= Beginning of Section =

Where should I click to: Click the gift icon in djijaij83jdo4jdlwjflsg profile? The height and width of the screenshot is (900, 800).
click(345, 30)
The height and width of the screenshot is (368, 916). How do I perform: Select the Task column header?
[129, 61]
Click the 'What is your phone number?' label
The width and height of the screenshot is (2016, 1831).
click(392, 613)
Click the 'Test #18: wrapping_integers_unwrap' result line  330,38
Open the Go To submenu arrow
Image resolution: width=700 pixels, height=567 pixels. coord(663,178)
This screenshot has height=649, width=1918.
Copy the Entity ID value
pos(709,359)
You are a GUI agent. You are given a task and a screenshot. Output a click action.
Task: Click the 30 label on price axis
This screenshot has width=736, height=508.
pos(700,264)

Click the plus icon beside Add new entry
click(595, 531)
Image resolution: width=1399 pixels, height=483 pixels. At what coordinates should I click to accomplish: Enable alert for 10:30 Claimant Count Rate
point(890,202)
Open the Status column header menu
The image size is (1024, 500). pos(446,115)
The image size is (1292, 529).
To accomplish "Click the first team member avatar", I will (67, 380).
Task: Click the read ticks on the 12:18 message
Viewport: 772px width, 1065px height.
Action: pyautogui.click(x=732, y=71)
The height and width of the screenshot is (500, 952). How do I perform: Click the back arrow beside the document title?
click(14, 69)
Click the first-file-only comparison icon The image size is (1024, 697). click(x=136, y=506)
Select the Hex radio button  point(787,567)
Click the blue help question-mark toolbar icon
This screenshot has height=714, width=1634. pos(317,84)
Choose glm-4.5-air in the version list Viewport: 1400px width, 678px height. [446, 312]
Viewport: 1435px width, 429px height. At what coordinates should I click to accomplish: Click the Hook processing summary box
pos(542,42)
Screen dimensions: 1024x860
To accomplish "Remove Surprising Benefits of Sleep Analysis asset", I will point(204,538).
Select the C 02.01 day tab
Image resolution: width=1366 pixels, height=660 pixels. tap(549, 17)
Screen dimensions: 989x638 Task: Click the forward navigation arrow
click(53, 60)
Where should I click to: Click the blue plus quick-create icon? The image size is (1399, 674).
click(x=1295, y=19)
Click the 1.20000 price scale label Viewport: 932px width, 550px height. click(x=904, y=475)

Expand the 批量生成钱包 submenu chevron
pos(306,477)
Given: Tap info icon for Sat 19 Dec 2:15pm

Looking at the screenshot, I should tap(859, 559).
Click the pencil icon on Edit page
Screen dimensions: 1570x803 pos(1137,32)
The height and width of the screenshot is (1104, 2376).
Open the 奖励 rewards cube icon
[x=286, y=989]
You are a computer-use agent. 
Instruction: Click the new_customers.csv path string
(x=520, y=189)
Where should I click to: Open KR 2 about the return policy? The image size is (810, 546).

= End of Section =

WHAT YOU ARE ASKED TO DO ▸ Look through the entries above; copy each line where the string "label" appears.

OUTPUT BELOW ▸
Click the 'What is your phone number?' label
Task: Click the 30 label on price axis
Click the 1.20000 price scale label Viewport: 932px width, 550px height. click(x=904, y=475)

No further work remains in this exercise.